TRIBUNBATAM.id, BATAM – Ombudsman Kepri melayangkan kritik keras terhadap RSUD Embung Fatimah Batam terkait meninggalnya seorang anak bernama Muhammad Alif Okto Karyanto (12), warga Kaveling Sei Lekop, Kecamatan Sagulung, Kota Batam, Provinsi Kepulauan Riau (Kepri).
Anak tersebut wafat pada Minggu (15/6), atau dua jam setelah keluar dari RSUD Embung Fatimah Batam.

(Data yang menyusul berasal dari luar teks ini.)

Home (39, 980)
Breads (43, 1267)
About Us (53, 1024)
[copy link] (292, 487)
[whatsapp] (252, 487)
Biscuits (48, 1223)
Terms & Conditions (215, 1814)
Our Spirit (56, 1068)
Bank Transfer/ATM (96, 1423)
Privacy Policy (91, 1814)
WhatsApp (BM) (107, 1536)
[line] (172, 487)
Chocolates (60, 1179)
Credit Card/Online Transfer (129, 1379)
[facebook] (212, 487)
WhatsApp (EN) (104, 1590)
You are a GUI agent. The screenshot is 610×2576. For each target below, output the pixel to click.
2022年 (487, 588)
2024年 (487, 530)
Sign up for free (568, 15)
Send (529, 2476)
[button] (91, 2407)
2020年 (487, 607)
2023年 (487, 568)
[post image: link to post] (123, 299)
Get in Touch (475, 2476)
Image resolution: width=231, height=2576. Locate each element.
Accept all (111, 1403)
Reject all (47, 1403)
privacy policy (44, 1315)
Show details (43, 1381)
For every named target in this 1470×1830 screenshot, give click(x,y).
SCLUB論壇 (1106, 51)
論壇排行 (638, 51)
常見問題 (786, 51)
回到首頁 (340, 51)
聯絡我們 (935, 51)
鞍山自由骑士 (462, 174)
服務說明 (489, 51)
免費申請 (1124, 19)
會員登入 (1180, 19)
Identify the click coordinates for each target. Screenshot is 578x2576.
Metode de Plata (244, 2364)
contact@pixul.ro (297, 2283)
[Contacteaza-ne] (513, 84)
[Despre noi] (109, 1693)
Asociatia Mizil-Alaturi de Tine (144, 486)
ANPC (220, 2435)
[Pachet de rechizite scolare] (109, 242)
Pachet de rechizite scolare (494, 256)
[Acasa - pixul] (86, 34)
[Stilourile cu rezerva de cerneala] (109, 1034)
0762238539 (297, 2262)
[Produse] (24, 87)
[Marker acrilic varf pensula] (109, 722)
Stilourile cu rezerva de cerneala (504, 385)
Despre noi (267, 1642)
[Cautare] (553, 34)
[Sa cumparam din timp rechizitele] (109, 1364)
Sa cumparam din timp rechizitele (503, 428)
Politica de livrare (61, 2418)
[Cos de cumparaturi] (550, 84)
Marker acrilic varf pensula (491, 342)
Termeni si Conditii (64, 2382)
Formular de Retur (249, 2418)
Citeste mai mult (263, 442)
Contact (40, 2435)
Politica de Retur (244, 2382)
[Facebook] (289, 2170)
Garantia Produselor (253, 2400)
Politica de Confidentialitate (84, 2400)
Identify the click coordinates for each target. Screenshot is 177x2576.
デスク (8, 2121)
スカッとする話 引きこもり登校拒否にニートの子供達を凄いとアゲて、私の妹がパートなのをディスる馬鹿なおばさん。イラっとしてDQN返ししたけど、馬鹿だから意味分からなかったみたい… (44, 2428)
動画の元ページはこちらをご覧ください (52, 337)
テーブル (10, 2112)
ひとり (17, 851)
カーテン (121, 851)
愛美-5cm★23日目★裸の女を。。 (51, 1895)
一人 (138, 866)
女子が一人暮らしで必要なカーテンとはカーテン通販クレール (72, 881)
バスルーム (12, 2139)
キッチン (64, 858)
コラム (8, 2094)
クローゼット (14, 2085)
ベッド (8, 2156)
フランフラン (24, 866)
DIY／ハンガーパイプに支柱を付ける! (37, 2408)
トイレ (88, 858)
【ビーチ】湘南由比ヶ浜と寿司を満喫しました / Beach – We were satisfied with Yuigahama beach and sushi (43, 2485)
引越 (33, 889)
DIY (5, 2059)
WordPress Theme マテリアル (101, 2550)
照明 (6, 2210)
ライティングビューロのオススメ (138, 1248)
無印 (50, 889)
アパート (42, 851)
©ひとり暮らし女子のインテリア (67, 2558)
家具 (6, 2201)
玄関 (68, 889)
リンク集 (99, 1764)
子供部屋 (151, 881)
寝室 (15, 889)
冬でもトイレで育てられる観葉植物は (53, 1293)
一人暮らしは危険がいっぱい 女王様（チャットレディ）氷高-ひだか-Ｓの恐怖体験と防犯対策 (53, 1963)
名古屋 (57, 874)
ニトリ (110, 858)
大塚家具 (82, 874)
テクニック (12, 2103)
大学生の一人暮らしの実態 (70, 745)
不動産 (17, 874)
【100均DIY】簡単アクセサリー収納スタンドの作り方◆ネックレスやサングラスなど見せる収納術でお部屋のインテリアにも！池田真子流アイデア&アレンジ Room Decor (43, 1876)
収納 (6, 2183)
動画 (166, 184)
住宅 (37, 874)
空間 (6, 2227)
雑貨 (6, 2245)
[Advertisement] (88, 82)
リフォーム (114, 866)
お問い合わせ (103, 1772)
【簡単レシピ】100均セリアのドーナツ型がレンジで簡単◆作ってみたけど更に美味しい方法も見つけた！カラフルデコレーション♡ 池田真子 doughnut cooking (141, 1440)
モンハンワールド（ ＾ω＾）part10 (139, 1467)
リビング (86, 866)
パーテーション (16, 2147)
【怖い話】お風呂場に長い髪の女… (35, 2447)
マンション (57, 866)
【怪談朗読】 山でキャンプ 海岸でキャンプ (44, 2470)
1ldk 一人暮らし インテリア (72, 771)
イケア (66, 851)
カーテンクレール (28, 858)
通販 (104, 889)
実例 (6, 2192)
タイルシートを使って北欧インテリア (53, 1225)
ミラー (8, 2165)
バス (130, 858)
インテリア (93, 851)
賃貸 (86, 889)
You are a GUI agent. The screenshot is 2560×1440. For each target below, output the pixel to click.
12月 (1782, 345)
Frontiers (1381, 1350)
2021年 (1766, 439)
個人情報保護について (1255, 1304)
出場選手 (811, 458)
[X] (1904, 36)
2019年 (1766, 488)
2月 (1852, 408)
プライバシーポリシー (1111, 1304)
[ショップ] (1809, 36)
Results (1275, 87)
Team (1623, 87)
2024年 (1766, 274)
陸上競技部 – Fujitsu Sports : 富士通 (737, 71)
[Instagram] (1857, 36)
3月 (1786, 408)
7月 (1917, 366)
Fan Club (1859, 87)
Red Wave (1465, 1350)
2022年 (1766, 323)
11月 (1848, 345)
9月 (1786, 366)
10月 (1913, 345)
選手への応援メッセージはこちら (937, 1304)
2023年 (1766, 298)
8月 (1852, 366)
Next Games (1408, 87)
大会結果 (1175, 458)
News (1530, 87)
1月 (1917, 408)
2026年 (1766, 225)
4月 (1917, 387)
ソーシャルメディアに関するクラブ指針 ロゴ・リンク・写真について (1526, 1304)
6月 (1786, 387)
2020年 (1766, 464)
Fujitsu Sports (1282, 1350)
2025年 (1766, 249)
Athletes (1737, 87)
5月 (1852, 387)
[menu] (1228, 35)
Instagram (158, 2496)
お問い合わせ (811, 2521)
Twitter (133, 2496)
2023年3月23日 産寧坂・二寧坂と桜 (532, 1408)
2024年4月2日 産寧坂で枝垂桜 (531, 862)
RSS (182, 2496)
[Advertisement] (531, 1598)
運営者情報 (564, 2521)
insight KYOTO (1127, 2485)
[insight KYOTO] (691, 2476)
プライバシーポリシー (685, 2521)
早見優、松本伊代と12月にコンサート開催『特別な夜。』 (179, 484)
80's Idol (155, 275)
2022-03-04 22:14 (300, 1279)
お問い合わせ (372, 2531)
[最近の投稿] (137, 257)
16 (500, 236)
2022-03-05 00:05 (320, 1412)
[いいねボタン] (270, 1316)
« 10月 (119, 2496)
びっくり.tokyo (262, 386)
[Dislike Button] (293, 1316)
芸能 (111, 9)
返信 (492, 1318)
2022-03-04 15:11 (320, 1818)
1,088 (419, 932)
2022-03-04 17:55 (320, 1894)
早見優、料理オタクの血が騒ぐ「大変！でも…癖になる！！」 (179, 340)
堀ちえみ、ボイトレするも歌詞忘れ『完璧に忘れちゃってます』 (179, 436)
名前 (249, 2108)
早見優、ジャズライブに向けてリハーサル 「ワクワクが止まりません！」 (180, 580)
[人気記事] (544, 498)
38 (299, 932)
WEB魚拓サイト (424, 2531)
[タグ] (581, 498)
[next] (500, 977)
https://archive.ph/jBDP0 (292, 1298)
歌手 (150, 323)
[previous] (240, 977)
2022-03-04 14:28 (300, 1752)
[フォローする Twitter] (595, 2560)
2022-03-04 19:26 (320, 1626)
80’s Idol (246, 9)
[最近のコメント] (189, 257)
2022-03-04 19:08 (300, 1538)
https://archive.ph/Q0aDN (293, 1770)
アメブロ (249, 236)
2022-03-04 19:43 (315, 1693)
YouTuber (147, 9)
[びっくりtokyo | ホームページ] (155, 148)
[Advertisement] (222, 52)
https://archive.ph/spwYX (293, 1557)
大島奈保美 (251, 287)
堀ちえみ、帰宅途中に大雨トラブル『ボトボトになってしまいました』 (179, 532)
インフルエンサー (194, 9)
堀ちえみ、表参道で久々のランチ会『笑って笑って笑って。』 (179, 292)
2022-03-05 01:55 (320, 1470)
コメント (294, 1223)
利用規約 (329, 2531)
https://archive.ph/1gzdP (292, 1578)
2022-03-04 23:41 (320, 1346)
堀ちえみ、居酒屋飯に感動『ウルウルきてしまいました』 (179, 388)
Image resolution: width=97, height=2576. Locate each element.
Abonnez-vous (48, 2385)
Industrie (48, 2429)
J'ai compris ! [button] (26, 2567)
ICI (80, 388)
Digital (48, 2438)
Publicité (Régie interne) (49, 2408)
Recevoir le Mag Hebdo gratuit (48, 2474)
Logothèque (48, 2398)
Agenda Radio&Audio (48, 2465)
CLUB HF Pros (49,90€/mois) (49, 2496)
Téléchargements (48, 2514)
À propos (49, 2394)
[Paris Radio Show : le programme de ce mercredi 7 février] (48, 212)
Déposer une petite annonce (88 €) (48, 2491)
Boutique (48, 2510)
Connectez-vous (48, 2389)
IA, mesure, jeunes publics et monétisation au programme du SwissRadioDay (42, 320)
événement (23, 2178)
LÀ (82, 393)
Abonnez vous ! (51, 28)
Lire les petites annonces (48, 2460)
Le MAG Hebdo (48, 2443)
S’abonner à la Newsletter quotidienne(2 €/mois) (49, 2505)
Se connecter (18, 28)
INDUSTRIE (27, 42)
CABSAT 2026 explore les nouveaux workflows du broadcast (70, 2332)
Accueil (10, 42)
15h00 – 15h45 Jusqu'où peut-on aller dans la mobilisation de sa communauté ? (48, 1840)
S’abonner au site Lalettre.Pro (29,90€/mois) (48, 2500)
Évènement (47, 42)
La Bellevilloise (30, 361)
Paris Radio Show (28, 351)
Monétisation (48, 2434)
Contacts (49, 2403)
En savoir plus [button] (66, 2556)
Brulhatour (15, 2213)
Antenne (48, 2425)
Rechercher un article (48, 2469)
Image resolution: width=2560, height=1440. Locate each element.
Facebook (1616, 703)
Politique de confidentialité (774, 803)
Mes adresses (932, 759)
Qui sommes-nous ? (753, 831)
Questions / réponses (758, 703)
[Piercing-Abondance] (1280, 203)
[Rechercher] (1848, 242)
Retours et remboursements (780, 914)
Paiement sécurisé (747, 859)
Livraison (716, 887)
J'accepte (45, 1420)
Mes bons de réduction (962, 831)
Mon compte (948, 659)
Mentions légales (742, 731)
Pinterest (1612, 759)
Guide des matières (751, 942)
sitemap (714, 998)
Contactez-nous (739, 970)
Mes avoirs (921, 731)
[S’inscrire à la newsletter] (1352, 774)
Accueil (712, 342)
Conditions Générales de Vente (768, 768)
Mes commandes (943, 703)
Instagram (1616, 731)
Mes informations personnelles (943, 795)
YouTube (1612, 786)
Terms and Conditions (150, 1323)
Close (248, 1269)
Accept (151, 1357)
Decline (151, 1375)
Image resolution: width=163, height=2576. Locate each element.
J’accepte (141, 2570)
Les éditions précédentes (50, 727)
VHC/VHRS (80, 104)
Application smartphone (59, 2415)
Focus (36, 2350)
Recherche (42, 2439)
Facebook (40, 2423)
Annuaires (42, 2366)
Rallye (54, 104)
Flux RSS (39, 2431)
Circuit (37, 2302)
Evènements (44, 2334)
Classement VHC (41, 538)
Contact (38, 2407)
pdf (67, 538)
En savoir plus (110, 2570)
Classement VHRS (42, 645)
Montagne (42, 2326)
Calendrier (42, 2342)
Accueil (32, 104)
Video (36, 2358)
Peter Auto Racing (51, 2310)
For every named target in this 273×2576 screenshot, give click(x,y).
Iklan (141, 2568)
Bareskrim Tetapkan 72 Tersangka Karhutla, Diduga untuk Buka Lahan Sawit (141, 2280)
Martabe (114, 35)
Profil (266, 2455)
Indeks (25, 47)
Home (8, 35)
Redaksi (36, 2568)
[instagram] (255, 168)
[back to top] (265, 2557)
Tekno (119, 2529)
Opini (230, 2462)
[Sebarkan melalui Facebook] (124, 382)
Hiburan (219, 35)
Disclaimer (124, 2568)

Pihak rumah sakit sebelumnya dilaporkan tidak bisa memasukkan Alif yang mengalami sesak napas menggunakan BPJS Kesehatan.
Hal ini yang kemudian memantik reaksi sejumlah pihak, khususnya keluarga dan kerabat Alif.
Meski menajamen RSUD Embung Fatimah bahkan Kadinkes Batam, Didi Kusmarjadi menyebut langkah rumah sakit sudah sesuai prosedur.
"Dimana nurani kemanusiaan tenaga medis kita?" tegas Kepala Perwakilan Ombudsman RI Provinsi Kepri, Lagat Siadari, Selasa (17/6).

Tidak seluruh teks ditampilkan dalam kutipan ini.